Sunday, February 3, 2008

In Praise of the Mighty Owl


Today marks the annual mindless American media-driven utterly idiotic total waste of time, commonly known as "Superbowl Sunday". Oh, please. I am unwaveringly content to be the truly rare, straight, American male who doesn't care in the least about this "event", other than what it does to television programming, and conversation among strangers. And I don't care at all about television programming, either.
I'm not even going to waste cranial steam on a tirade or fulmination here, either. I'm still getting over a particularly sapping respiratory infection that's kept me under the weather for over a week now... and I have better things to do with my remaining reserve of energy than give the so-called pastime of football further attention.
So with no further ado, I'm actually going to post a rerun of one of my own blogs (why not? it's mine, and I just recently passed the one-year mark), this from last year's "Super" Bowl event. My name is Aging Child, and I fully endorse the opinions expressed below, and have no interest in giving this silly endeavor further mind, since...
...I DON'T CARE.
Got that, Booboo? I don't care!
Here I am: the American man, leaving my mid-forties later this year. I am a US citizen (heh-heh, with German citizenship in my back pocket), I vote in every election I can get to (missed the big one in 1996 because I was overseas… but fortunately the election turned out all right), I once owned a car with fins on it, I prefer to buy American-made, I eat hot dogs in the summer and apple pie perhaps a little too often (though in the autumn, pumpkin's my downfall).
I am straight, reasonably intelligent, open-minded, college undergrad; I go to Mass every Sunday (and sometimes in between), I love my kids and my mother, miss my dad, try hard to listen to my boss; and if I weren't so heaven-bent on entering a monastery or seminary, I'd be on the market for one more open-minded ( = desperate) woman to finish my life with.
I SIMPLY DON'T CARE about bloody football!
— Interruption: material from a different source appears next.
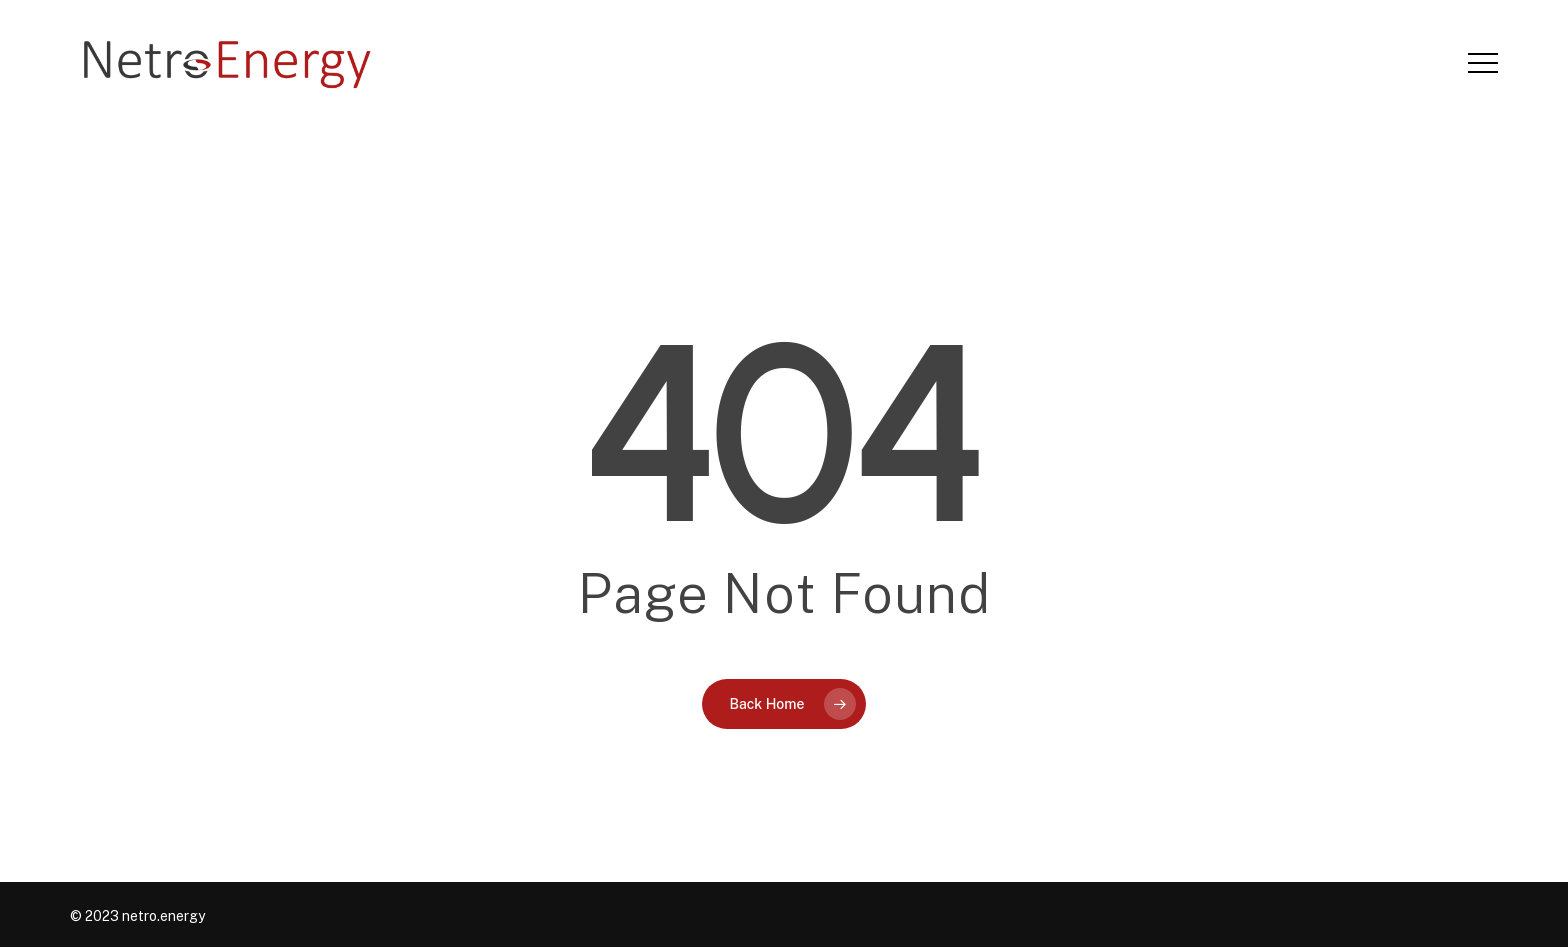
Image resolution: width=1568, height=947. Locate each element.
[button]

I don't care that today is (let's all bow – no; you bow; I'll tap my toes impatiently) Super Bowl Sunday. I don't care about any sport – professional, academic, amateur, olympic, whatever. I grumble when the latest "Simpsons" episode is preempted by yet another screenful of overweight, overpaid men in tight pants chasing each other and a weird-shaped "ball" up and down a striped field.
Do please understand that I'm not anti-football; rather, I simply don't care for it, and care little about it. This has called for much patience from my mother, a brother-in-law, and my older daughter, all of whom are very sports-focused and seem happiest yelling at a fumble or dropped pitch.
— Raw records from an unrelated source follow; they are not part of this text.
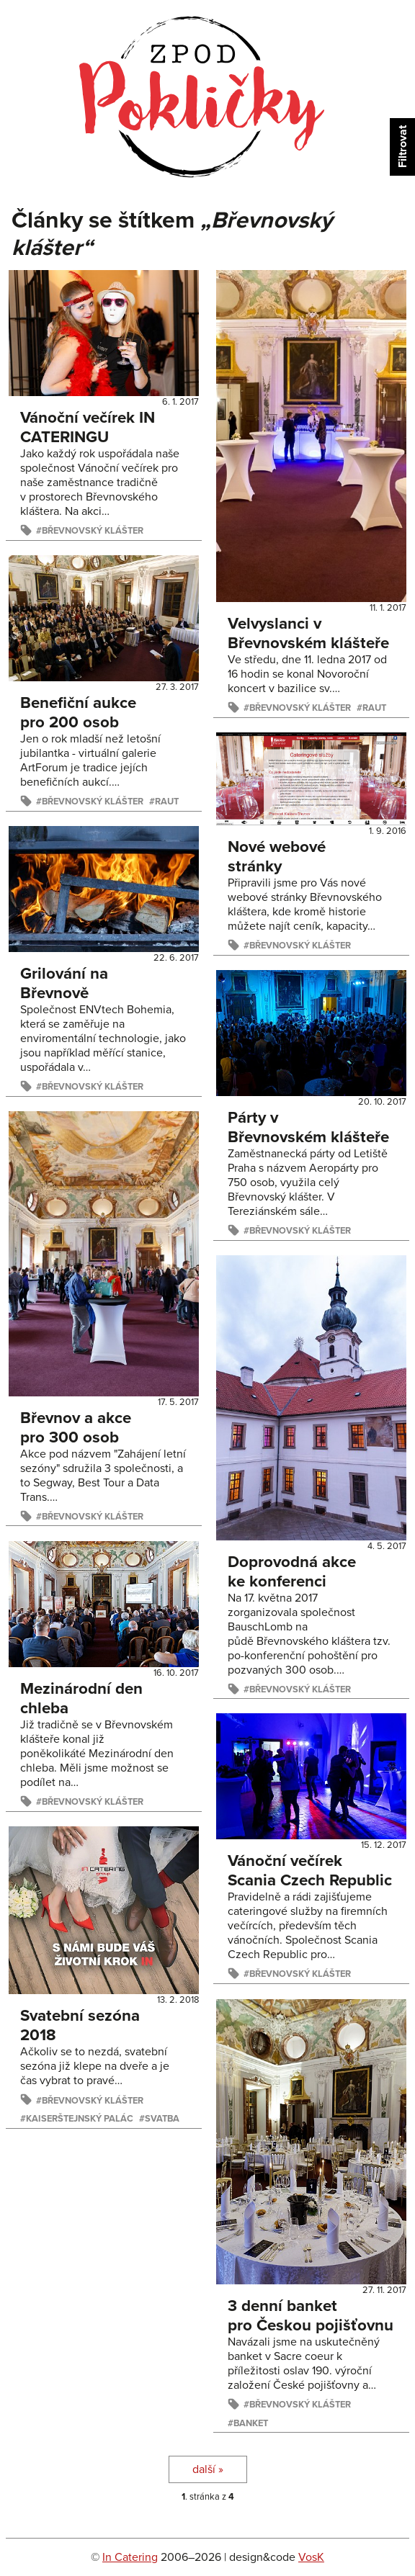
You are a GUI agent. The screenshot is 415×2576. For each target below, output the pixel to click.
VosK (311, 2557)
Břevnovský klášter (92, 531)
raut (374, 708)
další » (207, 2469)
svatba (162, 2118)
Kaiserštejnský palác (79, 2118)
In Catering (130, 2557)
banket (250, 2423)
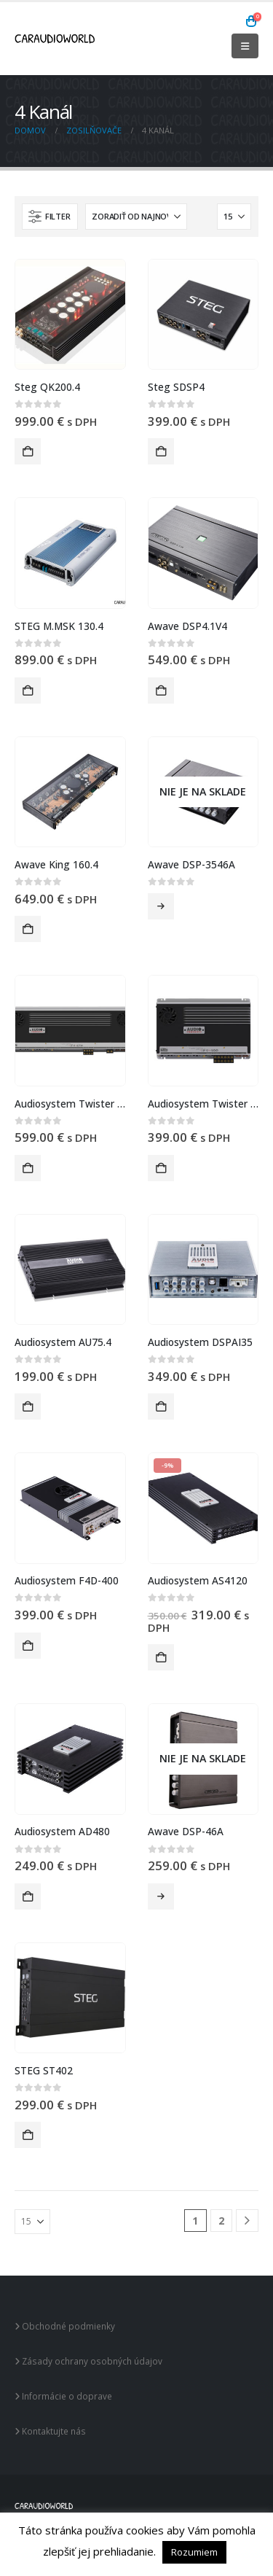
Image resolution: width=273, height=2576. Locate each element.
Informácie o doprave (63, 2396)
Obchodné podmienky (65, 2326)
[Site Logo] (55, 38)
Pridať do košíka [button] (28, 451)
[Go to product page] (70, 315)
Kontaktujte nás (50, 2431)
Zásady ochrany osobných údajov (88, 2361)
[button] (245, 46)
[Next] (247, 2220)
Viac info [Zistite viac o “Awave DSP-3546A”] (161, 906)
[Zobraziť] (234, 216)
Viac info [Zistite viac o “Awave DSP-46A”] (161, 1896)
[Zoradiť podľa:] (136, 216)
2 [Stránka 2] (221, 2220)
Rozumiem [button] (194, 2552)
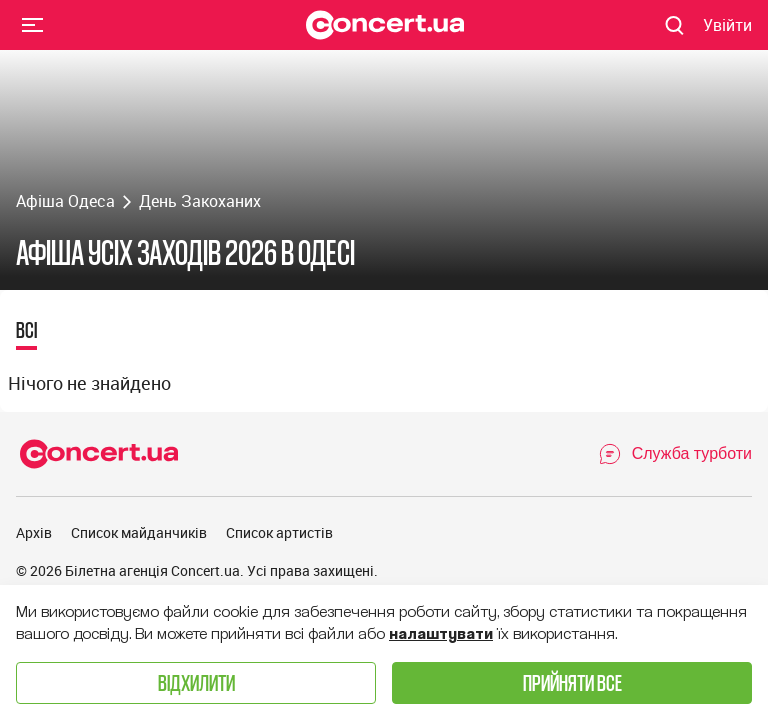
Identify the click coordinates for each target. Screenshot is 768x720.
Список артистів (279, 532)
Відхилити (196, 682)
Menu (33, 24)
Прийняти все (572, 682)
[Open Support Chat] (675, 454)
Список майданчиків (139, 532)
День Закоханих (200, 201)
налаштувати (441, 634)
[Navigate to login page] (727, 25)
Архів (34, 532)
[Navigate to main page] (385, 25)
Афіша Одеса (65, 201)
Nor have I any desire to see this sport wiped out of our universe, or relegated to pick-me-up games in the park on fall weekends. A lot of time, money, and economy are tied up in sports of all levels and – aside from where it fills too much of many children's schedules – their loss to the powerhouse of western civilization would, in all likelihood, be of near-catastrophic impact.
In school, I did play some football in gym class… and fortunately the other players never looked to me for anything pivotal during our games. This was not a bad experience, folks; I didn't know how to play, didn't want to learn, and fortunately was not pressed to be a great part of it.
In 1996, I actually enjoyed watching a high-school game in north New Jersey with a girlfriend, whose niece (IIRC) was a cheerleader there. But I couldn't follow the action, was baffled by a yellow flag thrown onto the field more than once, and totally confused when suddenly each team began defending the other end of the field.
Bless my daughter's heart; during one game a few weeks ago, which was being shown on one of the large-screen TVs at my brother-in-law's house, she explained some of the basics, and objectives, translated the yellow line and the blue one, and so on, with great patience and no condescension. She enjoyed being my tutor for this impromptu class, and I do have to admit that – while noncaring about the sport – I am mildly curious about it… just not curious enough to tune into a game under ordinary circumstances. So Dear Daughter Shellie's information has since evaporated again from my cranial grooves; this is not her fault, of course, and I do appreciate her effort.
At about this same time of year in 1991, I suggested to a girlfriend (not the one I attended the high-school game with) something for the tiny minority of straight American men like me: on this particular hallowed Sunday evening each year, throw a "Superb Owl Party", complete with stuffed, wizened bird in the corner. My girlfriend suggested the slogan: "For those who don't care a hoot about football!" We could have the usual football fare – beer, beans, bucket o' wings – and put on an action film or "chick-flick".
Heh; we guys would be in a delicious minority there, too, because (I suspect) most of the attendees would be the football-widow type, and nonmarried gals who've been shoved aside for the day by their obsessed men.
Anyway, I never held one of those parties, but every year I give it some thought, and likely will continue do so. But the point would not be to make a point; it would simply be to provide an alternative get-together with friends, and friends of friends, who care as little about football as I do.
But when it comes to a good football game, I'll pass.